Welcome back. Once more today we come back to IOST. After some cooperation with the team, we were told the funds were exhausted for our cause and hence they can't incentivize our efforts anymore. Since the incentive is gone, today's report is somewhat incomplete. Usually we deeply investigate the potential impact of exploitation of the published vulnerability, today we just explain the vulnerability and give some ideas about how it can be used, some of which we have not verified with actual code.
Today's vulnerability is not fixed yet, so no additional proof is necessary. Enjoy the read!
Decode Before Check
Bug type: Bypassing designed restrictions
Bug severity: 4+/10
Scenario 1
Attacker cost: very low
In this scenario the attacker's goal is to save fees on execution of their contract. The attacker inserts into her contracts a special code that switches off the internal gas counter and is thus able to use unlimited amount of gas for execution. The execution is still limited with time limits, but the attacker can save a lot on fees that she would otherwise had to spend. This is the scenario that we actually verified and on which we base the bug severity.
Description
The codebase state at the time of writing can be seen here.
IOST implements smart contract functionality leveraging V8 JavaScript engine from Google. This allows users of IOST to deploy smart contracts written in JavaScript. However, V8 by itself is not suitable for consensus critical operation, for example because it does not guarantee determinism of execution.
This is why IOST implemented a lot of restrictions on the top of V8. We can see some of these restrictions inside of inject_gas.js file, which is one of the scripts that are used to prepare the execution environment in a way it is safe to run an arbitrary supported smart contract. One of the functions that implement restrictions is checkInvalidKeyword, which is responsible for recognising forbidden keywords, identifiers, and literals. Probably the most interesting identifier that is forbidden by this function is _IOSTInstruction_counter. This object implements gas consumption inside of the contract. Calls to _IOSTInstruction_counter.incr() are injected into every user deployed contract in order to calculate gas usage properly. Therefore this object and its methods must be protected and not be accessible to the contract itself.
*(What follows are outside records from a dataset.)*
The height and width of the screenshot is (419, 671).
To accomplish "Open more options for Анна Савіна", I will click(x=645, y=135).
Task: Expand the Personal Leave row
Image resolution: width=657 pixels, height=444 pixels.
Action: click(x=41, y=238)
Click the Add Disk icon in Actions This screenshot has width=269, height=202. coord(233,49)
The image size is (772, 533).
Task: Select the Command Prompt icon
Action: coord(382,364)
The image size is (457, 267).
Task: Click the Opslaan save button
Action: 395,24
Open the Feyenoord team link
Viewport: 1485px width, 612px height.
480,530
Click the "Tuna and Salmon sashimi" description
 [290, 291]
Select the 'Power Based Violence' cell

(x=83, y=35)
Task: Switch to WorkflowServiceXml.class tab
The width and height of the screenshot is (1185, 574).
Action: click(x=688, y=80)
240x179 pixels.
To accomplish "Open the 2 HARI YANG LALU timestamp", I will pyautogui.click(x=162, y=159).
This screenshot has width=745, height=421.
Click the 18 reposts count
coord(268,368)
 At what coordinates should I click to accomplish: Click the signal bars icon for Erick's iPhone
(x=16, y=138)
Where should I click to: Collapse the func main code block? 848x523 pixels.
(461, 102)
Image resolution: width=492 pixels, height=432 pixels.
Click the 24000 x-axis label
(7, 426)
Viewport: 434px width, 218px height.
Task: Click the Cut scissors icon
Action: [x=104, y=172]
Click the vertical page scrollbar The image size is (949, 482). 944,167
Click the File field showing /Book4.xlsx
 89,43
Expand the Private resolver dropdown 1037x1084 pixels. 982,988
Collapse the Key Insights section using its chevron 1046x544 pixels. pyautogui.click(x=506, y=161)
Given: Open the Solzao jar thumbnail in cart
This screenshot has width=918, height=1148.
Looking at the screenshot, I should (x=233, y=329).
However, it is possible to bypass the functionality of checkInvalidKeyword using simple Unicode encoding.
Malicious Contact Code
Let's consider the following contract code:
class Contract {
init() {}
doom(n) {
\u{005F}IOSTInstruction_counter.incr = function (i) { return 0; };
// Make expensive calculations here...
}
}
module.exports = Contract;
This contact is perfectly valid according to the rules of IOST and it even passes checks of checkInvalidKeyword despite the fact that _IOSTInstruction_counter identifier is presented in the contract. This is because we encoded it as "\u{005F}IOSTInstruction_counter" and so the string comparison code inside of checkInvalidKeyword fails to catch it. This allowed us to replace _IOSTInstruction_counter.incr() function with our own implementation that returns zero. This means all attempts to calculate gas usage are eliminated and the contract is never terminated due to out of gas condition.
Potential Impact
What is the potential impact of this bug then? We already mentioned the scenario in which the attacker simply uses this bug to save on contract execution fees. This is straightforward and we tested that it works well. But that is rather week. Can we do more? This is where we want to give the chance to explore this more to our readers. For this exercise, you can consider the following ideas.
Without this bug exploited, an infinite loop is stopped very soon because the gas is exhausted. With this bug exploited, this is no longer true and gas limits are void. But we know there are other limits. For example, as we mentioned in IOST – Timed Out Transaction Validation Problem report, there is a memory limit that is implemented inside of the original _IOSTInstruction_counter.incr(), which we replaced. Can you figure out how to exhaust the memory? The problem might be there because of time limits on contract execution (see the previous report again for some information about them). So maybe such a time limit would prevent one to exhaust the memory, but maybe some clever construction could be used to consume the memory very fast.
Another idea to consider is a possibility to split the network. If there is a time limit for execution, certainly one can create such a code that it takes just about that maximum time period that it is allowed for a contract to run. On some machines with better CPU or lower load at the time of the contract execution, such a code would just make it before the limit stops the execution. On other machines, however, the code would need little more time and the limit would enforce the contract to stop. So suppose the transaction with executing such code is propagated and a miner mines it successfully. Then the block with such a transaction is propagated to the network. One would expect some nodes would not make it and mark the block as invalid. But there is a catch inside verify function in verifier/verifier.go. You can see there that in this case the time limit for validating nodes is 2 times greater than for the miner (and later it was actually increased to 50 times). So this is probably no go, but feel free to explore if there are other similar possibilities.